And Richard Neville, New Age guru and former publisher, in
December raged: "Kill, torture, rip off, humiliate –
this is one of the themes of Christianity 2003, as the three
leading liars of the Coalition, George W. Bush, Tony Blair
and John Howard, sink into the delusional torpor of their
fundamentalist Christmas pud."
Last year, the BBC's Jeremy Paxman grilled British Prime
Minister Tony Blair over Iraq, and I heard this telling exchange:
Paxman: Does the fact that George Bush and you are both Christians
make it easier for you to view these conflicts in terms of
good and evil?
Blair: I don't think so, no. I think that whether you're
a Christian or you're not a Christian, you can try to perceive
what is good and what is, uh, is evil.
Paxman: You don't pray together, for example?
Blair: No, we don't pray together, Jeremy, no.
The sneering Paxman clearly wanted to make Bush and Blair
seem like men in the grip of a murderous religious mania,
but he'd actually stumbled on to a great truth.

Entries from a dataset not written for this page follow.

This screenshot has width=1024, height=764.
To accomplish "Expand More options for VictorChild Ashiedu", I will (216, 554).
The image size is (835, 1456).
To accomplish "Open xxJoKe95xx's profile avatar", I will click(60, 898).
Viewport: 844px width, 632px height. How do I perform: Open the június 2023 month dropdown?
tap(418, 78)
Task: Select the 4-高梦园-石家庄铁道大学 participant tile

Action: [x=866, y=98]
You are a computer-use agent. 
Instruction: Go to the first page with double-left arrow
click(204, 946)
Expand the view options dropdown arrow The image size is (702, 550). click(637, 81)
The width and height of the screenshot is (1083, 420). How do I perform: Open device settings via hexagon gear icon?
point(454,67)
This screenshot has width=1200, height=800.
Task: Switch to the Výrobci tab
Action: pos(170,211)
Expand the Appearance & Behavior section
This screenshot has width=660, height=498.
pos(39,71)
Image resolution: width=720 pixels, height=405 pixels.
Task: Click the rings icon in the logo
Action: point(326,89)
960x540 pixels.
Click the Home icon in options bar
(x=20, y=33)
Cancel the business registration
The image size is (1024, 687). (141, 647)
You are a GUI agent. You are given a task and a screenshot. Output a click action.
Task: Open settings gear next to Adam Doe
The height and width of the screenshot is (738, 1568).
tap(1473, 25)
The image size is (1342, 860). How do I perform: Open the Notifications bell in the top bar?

Yes, being a Christian does indeed probably make it easier
to perceive real evil, and particularly evil in a totalitarian
form – and this is precisely why Christianity has been
the enemy of every totalitarian movement since the French
Revolution.
What's more, this is the truth about Christianity that many
intellectuals – largely secular and so more likely to
worship totalitarian gods – cannot forgive.
Check the history. The Jacobins in the French Revolution
banned the Catholic Church and slaughtered priests and nuns.
Communist regimes have done much the same in Russia, Cambodia,
Vietnam and China, where even today the Catholic church is
banned and its leading Chinese bishops jailed.
And the Nazis also waged war on Christianity, as Maurice
Samuel shows in his book The Great Hatred, published in 1940.
What the Nazis hated in Christianity is what all who worship
totalitarian ideologies, like today's Islamists, hate, too.
The Nazis didn't dare name Christianity as their true enemy.
Instead, they hoped to strip Christianity of what they condemned
as its "Jewish" influence, and so turn it into a
Nazi cult.
As Nazi ideologue Alfred Rosenberg put it, Germany's youth
had "no other wish than to contemplate the great personality
of the founder of Christianity in his real greatness, without
the falsifying addition of Jewish fanatics like Matthew, or
materialistic Rabbis like Paul, or African jurists like Tertullian,
or spineless mongrels like Augustine . . ."
Hitler also condemned the Jewish influence on Marxism and
Christianity, and wrote:
"The Jewish doctrine of Marxism rejects the aristocratic
principle in nature; and replaces the eternal privilege of
force and strength with the mass of numbers and their dead
weight . . . By warding off the Jews I am fighting for the
Lord's work."
And so, as Samuel says, the Nazis' hatred of Jews was actually
a rejection of the most important Judeo-Christian message
– that no person is too humble to be precious to God,
and that all of us are called to the brotherly love of even
strangers.
It was a rejection of the Judeo-Christian claim that the
political machine exists for people, not people for the machine.
Christianity was the enemy of totalitarians then, and is
so still. Ask the Islamists. Ask the Greens. Ask our university
Marxists and the International Socialists; and isn't it natural
that such folk also hate Israel?
I should qualify that.
Of course, Christianity, left to its doubting, hesitating,
brawling and pagan-flirting bishops is a menace to no one
other than its own flock.
Take Pat Power, the Catholic Archbishop of Canberra. Last
October, he had a choice – would he protest against
the visiting Christian president of a largely Christian democracy
that upholds religious freedom and has even liberated the
Muslims of Afghanistan, Iraq, Kosovo and Bosnia?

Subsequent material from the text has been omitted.